No but it sure sounds neat. If you find one let me know.


----------



## Ashley (Oct 25, 2007)

I use a muslin cloth with a band to hold it on. Let it sag so it doesn't splash.


----------



## icboers (Feb 1, 2009)

Hoeggers sells one. I love mine. I bought the kit that is for milking one or two goats and I wouldn't go back to what i had before.

Karla


----------



## Jo~* (Oct 26, 2007)

Ashley said:


> I use a muslin cloth with a band to hold it on. Let it sag so it doesn't splash.


I do this sometimes, only the foam gets to high on my jar and makes a mess. I guess if I used something with a bigger opening it would be better.


----------



## jdranch (Jan 31, 2010)

Thanks for the replies. 

Karla- do you have a link?


----------



## supermom (Feb 24, 2009)

I strain mine while I'm milking and then filter it inside. I have a large stainless steel bowl (1/2 a gallon) with a plastic lid. I bought a really nice Oneida SS strainer with a handle at Walmart. I cut a hole in my bowl's plastic lid to fit the strainer and push that strainer snuggly into the hole. (My husband bent the handle on the strainer so it doesn't stick out.) I dump after each goat into a large milk pail or bring it in and filter them one by one. It's nice that even a hair doesn't ordinarily get into the milk, and it's convenient that all can go in the dishwasher.


----------



## dragonlair (Mar 24, 2009)

I used to have one a long time ago. It fit perfectly into the top of my 6 qt pail. The opening had a small spring like thing to hold the filter in place. I think I got it at Caprine Supply a whole lot of years ago. It's long gone now and I haven't seen once like it since.


----------



## icboers (Feb 1, 2009)

Here is the link to the Milker Started Kit for 1-2 goats, they have one also for 3-4 goats.
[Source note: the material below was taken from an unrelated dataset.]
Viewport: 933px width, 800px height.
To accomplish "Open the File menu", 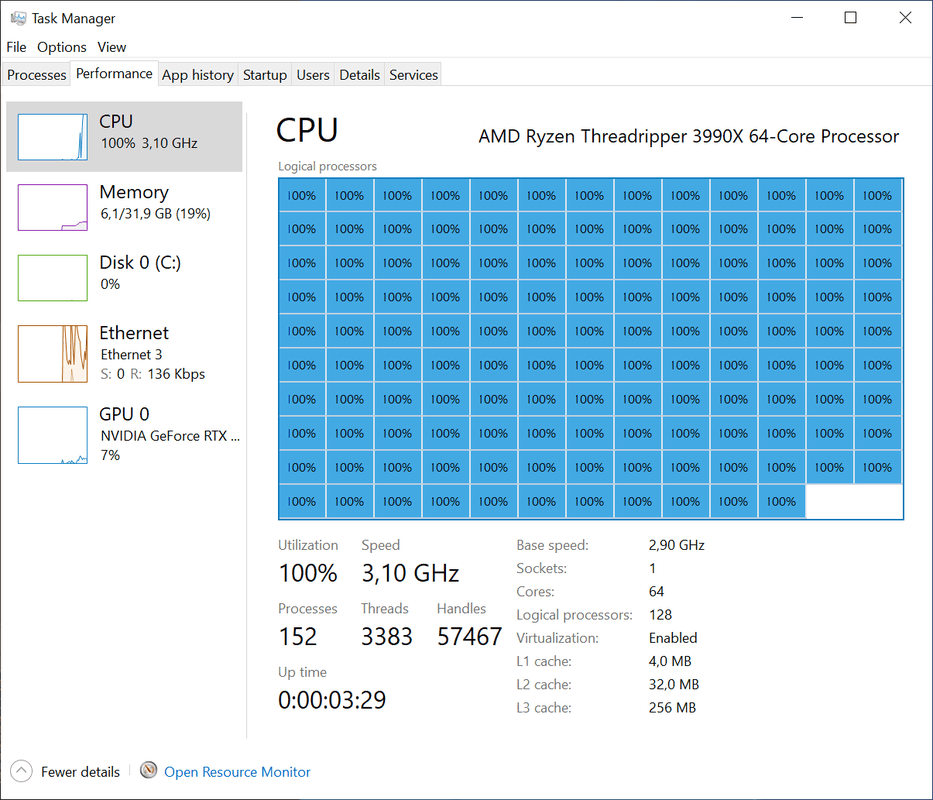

http://www.hoeggergoatsupply.com/xcart/product.php?productid=4312&cat=128&page=1
Karla


----------



## MF-Alpines (Mar 29, 2010)

Karla - how does that strain while you milk? I have that strainer, too, but I have to do it in the house, not filter as I milk.


----------



## Bernice (Apr 2, 2009)

I have it...."three" and it has held up over the years. But I'm not sure, maybe it does, strains while you milk. Hmmmmm....going to have to try that and see when the girls freshen. On the other hand I much prefer to strain in the house.


----------



## icboers (Feb 1, 2009)

Sorry this is the one I have:

http://www.hoeggergoatsupply.com/xcart/product.php?productid=4092&cat=128&page=1

Karla


----------



## jdranch (Jan 31, 2010)

THAT'S IT! Thanks 

Cindy- I strain inside after all the milking is done and will still strain again. I thought this one would be another way to keep yuck things out of the bucket. I still hand milk


----------



## icboers (Feb 1, 2009)

I didn't look at the picture before I posted the link the first time. :lol 

Karla


----------



## Rose (Oct 26, 2007)

I have one of those that was given to me, and I hate it. It is VERY heavy. I'm not trundling that much weight back and forth from milk house to kitchen.


----------



## supermom (Feb 24, 2009)

I use that strainer to filter my milk, but it would not be convenient to use on the milk stand. It is heavy. It doesn't balance well. Plus, it would act like a funnel to catch anything around the goat's udder because it is so big. I prefer a smaller opening on my bowl. Just my opinion from experience with it.


----------



## MF-Alpines (Mar 29, 2010)

jdranch said:


> THAT'S IT! Thanks
> 
> Cindy- I strain inside after all the milking is done and will still strain again. I thought this one would be another way to keep yuck things out of the bucket. I still hand milk


I milk by hand, too. I would think that would be a good idea. So you put the filter into the strainer and put the strainer on top of the bucket? How heavy can the strainer be?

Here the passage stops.